• [Listed entries]
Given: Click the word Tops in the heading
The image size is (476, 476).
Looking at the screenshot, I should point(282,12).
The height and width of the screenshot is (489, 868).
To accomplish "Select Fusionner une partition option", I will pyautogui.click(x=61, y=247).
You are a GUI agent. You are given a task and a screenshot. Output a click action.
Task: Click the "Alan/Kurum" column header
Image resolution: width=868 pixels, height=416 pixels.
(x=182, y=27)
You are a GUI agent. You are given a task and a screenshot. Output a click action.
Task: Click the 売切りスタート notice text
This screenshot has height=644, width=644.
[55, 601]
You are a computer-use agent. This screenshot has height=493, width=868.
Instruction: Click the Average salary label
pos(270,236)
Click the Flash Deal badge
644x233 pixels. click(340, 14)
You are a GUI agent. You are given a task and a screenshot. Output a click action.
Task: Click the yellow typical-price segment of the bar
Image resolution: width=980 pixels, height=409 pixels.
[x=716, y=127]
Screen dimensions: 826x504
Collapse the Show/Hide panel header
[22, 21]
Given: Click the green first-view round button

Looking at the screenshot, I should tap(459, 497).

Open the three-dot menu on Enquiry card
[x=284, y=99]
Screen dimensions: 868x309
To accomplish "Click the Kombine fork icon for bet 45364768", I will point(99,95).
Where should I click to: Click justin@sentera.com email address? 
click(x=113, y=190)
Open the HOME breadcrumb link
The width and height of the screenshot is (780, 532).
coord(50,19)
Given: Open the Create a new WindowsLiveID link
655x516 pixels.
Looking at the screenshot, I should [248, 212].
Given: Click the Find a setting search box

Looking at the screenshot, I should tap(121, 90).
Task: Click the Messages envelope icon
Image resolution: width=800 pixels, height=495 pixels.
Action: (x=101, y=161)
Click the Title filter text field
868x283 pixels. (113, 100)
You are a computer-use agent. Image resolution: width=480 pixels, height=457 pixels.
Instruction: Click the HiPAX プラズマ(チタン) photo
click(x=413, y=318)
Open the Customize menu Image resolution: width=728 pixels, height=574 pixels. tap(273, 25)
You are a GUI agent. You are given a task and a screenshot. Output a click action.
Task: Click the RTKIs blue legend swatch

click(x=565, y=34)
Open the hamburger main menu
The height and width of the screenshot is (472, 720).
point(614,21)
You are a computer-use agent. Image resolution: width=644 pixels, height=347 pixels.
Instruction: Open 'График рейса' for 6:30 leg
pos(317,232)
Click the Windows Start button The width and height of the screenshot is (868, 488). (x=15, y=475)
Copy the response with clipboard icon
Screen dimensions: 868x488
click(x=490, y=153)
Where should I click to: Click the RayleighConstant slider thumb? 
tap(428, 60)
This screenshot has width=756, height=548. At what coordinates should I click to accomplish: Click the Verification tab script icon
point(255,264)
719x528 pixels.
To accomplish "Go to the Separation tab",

• [To do] Restate word for word only the lines running from the beginning of the data to the line holding "Task: Click the 売切りスタート notice text", both included.

• [Exercise output]
Given: Click the word Tops in the heading
The image size is (476, 476).
Looking at the screenshot, I should point(282,12).
The height and width of the screenshot is (489, 868).
To accomplish "Select Fusionner une partition option", I will pyautogui.click(x=61, y=247).
You are a GUI agent. You are given a task and a screenshot. Output a click action.
Task: Click the "Alan/Kurum" column header
Image resolution: width=868 pixels, height=416 pixels.
(x=182, y=27)
You are a GUI agent. You are given a task and a screenshot. Output a click action.
Task: Click the 売切りスタート notice text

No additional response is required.